Scott Langdon 09:06: But then in my own personal prayers that became a problem too, because then I would not have anything structured and would wander off and my mind would get distracted, because that's how my mind works. And then I would beat myself up for wandering. Oh, if I were a better Christian or a better person, I would be able to stay more concentrated, and you know that's, I'd fall asleep while praying. Oh, that's a bad. I didn't say in Jesus' name, amen, I forgot that part, and now it's null and void, like all of these things that came with this sort of new baggage. 

Scott Langdon 09:40: And so I had this real struggle with, oh, the structured prayer, but then the non-structured prayer. I wander, oh, I'm just not good at prayer, but when I saw your prayer and how simple it was and what those sort of steps seemed like, it seemed more than a structure. It seemed like, hey, this is a marriage of maybe both of these things. It's a pathway that I can explore within this structure, which is much like a piece of music or a piece of Baroque music, where you're going to explore, but within these boundaries of harmony and such that kind of thing. 

Dr. Jerry L. Martin 10:23: Well, that's very interesting, Scott, and I like it the way you brought that out. These are both valid ways of praying and I think one of the problems in general in our history of religions religions in the plural is that they're always arguing over which one is right. There's one right way to pray. In the early Christian church in Britain, the Irish had somehow, the Welsh had somehow developed the idea of Saturday as the Sabbath, which seems literally correct, but the other Christians literally correct, but the other Christians Sunday had become the Sabbath, and they almost went to war over which day is the Sabbath. And well, okay, one can do that, but God's a bit bigger than those issues and God is perfectly open to our contact by whatever means works for us.

§ **To be done**:
• a. List each timestamp in the prayer conversation transcript, along with the speaker who begins talking at it.
• b. Carry on the prayer conversation transcript from the point where it stops.

§ **Data entries**:
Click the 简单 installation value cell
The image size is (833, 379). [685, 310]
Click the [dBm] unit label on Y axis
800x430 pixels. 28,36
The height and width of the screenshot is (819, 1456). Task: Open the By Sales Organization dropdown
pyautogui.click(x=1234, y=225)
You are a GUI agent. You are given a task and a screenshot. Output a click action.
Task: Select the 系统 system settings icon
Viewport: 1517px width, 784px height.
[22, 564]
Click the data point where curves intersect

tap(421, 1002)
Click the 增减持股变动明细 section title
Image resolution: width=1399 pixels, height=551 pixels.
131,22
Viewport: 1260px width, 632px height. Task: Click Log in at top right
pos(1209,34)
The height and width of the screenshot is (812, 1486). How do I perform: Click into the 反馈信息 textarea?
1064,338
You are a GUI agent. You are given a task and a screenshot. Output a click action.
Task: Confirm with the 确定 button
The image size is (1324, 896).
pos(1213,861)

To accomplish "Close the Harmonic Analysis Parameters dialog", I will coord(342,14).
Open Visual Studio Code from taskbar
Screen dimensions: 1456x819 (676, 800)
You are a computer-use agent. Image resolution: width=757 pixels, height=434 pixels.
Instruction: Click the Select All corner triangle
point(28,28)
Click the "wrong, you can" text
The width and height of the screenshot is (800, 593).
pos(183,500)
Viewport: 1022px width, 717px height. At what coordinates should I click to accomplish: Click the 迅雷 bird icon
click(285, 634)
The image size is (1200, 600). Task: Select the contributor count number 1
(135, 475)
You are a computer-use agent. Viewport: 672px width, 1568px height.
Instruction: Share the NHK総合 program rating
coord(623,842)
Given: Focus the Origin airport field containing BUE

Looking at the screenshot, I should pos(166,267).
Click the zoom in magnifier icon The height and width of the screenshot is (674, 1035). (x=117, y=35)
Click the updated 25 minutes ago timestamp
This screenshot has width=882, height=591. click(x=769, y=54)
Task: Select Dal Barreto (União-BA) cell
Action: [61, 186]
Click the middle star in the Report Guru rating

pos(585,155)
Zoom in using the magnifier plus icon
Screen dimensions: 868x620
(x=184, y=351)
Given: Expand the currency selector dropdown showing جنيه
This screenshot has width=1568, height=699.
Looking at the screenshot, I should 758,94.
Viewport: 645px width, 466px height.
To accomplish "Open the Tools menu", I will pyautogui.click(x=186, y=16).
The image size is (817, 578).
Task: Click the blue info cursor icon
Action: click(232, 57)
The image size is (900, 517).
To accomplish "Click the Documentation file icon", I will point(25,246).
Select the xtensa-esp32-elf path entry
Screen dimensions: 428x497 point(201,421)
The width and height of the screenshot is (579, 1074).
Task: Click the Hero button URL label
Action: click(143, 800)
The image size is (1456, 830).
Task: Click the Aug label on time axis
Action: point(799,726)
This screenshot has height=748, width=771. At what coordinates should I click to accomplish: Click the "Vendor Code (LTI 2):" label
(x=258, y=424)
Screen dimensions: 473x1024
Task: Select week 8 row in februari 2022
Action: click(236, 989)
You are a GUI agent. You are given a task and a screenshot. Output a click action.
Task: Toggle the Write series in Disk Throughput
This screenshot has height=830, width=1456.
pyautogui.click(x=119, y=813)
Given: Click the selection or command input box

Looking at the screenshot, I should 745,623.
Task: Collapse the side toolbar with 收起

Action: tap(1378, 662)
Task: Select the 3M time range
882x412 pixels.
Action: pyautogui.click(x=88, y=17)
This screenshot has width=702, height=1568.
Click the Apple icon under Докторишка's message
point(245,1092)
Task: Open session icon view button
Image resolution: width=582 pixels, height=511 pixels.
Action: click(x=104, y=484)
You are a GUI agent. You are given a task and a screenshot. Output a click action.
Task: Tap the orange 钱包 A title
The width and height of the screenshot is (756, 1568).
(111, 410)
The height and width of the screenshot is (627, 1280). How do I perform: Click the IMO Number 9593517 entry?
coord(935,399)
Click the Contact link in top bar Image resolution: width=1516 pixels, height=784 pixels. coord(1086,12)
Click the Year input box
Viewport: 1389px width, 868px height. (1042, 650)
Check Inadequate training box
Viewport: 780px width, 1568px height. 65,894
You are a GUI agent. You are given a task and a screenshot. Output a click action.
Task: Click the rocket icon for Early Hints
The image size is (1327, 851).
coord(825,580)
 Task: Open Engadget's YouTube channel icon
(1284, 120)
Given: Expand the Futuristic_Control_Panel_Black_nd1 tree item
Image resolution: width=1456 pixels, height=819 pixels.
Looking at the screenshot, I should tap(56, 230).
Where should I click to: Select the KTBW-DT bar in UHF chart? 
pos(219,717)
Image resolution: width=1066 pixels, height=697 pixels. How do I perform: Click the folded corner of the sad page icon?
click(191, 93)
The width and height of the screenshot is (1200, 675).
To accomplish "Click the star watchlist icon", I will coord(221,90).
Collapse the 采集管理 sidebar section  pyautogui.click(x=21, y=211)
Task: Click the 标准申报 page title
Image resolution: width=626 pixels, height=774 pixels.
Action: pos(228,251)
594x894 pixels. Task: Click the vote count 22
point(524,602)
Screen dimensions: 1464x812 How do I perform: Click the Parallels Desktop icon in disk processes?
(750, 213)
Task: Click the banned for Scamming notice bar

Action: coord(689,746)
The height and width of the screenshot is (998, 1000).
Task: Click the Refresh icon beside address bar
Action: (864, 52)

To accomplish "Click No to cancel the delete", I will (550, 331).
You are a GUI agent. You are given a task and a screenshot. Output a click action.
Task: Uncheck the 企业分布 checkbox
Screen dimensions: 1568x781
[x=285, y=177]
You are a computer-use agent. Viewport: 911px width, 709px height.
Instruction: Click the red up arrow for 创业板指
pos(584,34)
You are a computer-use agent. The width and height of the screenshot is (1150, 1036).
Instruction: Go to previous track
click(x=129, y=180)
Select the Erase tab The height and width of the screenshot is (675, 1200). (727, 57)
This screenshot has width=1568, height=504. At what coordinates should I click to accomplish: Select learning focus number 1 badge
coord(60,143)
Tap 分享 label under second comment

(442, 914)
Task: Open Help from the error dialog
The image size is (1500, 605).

§ **Results in order**:
• a.
09:06, Scott Langdon
09:40, Scott Langdon
10:23, Dr. Jerry L. Martin

• b.
Dr. Jerry L. Martin 11:30: So if we have a memorized prayer and we say it, I think you're right, Scott, you've got to say it with meaning. You can't just run through the words. You've got to say it with meaning because you have to be present to your own prayer and in general in life, we need to mean the words that come out of our mouth, and that is never truer than in prayer. But at the same time, I grew up in the tradition, a Baptist tradition, and I left behind a lot of the doctrines, but I kept that mode of prayer, seemed natural to me. And so when I'm praying for guidance or praying to giving thanks, it's a perfectly spontaneous I don't know that I other than Lord's Prayer or something, if I knew any memorized prayers, any standard prayers. 

Dr. Jerry L. Martin 12:21: But the different things work for different people and part of the challenge of being human is to find out. Okay, how can you best pray in general? How can you best connect to God or to the divine in some more amorphous, less personalized sense? How can you do that in your life and do it with success and fullness? 

Scott Langdon 12:54: One of the things that came through to me early when my grandfather was talking about saying, let's say, the Lord's Prayer I know that was one of the prayers that we learned by rote, the 23rd Psalm, another, you know, don't just memorize them, look at them, analyze them, talk about them, ask questions, you know, really dig into what it is that you're saying. And what I didn't realize at the time was that that would be a lifelong pursuit. You could just work on that, work on your lines if you will all your life and find something new in the Lord's prayer all the time, for example in the 23rd Psalm, you can just keep coming back to it and finding something new, with that mindset of curiosity and adventure about getting into text. But what my grandfather was talking about back then even was this, as I mentioned earlier, this link between religion or my, let me say my relationship to God and through the religious experience of Christianity for me and theater and being an actor, and that working with text in that way and the desire to really know and be truthful in a moment carries itself forward, not just to the art of what I do, but into life because of what you mentioned earlier, like you want to really make sure that every word you say when you're talking to somebody is what you, what you really mean. You know what you intend.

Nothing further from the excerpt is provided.